El CGBP no solo trabaja con uvas para vino, sino también con variedades destinadas al consumo directo o a zumos. Estas requieren características adicionales como bayas grandes, racimos voluminosos, textura crujiente, piel fina, buen sabor y ausencia de semillas.

La creación de estos híbridos es un trabajo continuo durante todo el año. El equipo formado por cuatro estudiantes de posgrado, dos técnicos y algunos estudiantes universitarios realiza cruces seleccionados cada junio tras eliminar los órganos masculinos de las flores. Durante el verano cuidan las plantas y evalúan su crecimiento y resistencia a enfermedades. En otoño recolectan los frutos para analizarlos y elaborar vino en el College of Agriculture and Life Sciences Craft Beverage Institute. También recogen semillas para plantar en invernadero durante el invierno. En primavera extraen tejido vegetal para obtener información genética que les ayude a seleccionar los mejores ejemplares.

El programa colabora con otros grupos especializados: el equipo de patología vegetal dirigido por Katie Gold, el programa de robótica agrícola liderado por Yu Jiang y el grupo sobre adaptación al frío coordinado por Jason Londo. Gracias a estas colaboraciones pueden evaluar la rusticidad al frío durante el invierno y emplear robots para recoger datos sobre las vides. Un enólogo asociado realiza análisis sensoriales del vino producido.
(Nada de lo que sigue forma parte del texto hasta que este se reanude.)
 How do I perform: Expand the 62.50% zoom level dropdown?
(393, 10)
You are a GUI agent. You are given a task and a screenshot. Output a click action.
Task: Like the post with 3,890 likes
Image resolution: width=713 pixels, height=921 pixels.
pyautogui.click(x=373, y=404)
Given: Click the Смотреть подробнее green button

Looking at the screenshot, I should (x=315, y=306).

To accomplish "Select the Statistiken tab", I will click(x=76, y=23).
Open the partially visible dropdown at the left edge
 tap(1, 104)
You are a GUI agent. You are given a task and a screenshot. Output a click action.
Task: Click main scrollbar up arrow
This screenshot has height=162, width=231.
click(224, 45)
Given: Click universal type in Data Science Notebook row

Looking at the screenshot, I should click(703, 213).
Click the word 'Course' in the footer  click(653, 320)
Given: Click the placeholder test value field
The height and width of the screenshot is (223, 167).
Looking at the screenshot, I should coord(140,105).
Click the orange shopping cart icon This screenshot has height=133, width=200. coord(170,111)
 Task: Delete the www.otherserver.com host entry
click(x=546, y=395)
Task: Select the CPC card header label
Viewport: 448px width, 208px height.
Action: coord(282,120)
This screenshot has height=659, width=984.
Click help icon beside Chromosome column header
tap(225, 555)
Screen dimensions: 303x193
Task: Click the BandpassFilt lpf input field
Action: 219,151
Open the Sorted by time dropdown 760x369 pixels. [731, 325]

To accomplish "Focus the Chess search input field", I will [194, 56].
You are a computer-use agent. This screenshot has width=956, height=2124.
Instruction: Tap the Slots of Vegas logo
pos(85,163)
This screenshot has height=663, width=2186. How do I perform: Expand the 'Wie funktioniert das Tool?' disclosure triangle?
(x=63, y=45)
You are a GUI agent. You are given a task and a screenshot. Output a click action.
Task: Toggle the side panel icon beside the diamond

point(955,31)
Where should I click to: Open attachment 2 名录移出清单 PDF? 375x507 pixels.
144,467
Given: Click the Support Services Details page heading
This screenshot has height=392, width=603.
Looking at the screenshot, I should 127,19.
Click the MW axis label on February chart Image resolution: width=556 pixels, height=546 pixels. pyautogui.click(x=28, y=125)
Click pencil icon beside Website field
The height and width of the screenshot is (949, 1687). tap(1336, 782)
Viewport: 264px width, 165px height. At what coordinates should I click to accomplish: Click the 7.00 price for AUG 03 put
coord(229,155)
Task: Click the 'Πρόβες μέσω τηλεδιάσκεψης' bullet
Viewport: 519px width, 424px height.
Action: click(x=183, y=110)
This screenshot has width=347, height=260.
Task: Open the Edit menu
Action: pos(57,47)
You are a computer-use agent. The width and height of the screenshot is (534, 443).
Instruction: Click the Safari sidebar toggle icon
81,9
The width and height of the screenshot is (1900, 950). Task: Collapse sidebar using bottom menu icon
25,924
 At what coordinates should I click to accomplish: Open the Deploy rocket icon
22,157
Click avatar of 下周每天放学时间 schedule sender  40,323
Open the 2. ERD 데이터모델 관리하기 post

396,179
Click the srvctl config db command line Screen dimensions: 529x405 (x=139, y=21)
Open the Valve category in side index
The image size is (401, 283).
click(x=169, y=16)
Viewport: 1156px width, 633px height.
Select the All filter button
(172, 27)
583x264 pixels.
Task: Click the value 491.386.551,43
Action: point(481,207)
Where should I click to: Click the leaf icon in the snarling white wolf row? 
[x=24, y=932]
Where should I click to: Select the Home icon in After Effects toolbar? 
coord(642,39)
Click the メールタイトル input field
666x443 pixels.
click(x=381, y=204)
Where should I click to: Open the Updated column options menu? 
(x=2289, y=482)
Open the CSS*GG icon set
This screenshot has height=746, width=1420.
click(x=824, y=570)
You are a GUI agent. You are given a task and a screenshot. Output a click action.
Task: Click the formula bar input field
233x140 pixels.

Además del desarrollo de nuevas variedades, el CGBP busca hacer más sostenible la producción vitícola reduciendo el uso de productos químicos como fungicidas y pesticidas. Brewer señala que esto disminuye tanto la exposición humana como la contaminación ambiental asociada al cultivo tradicional. Para los productores locales supone menos gastos y menor necesidad de mano de obra dedicada al mantenimiento del viñedo.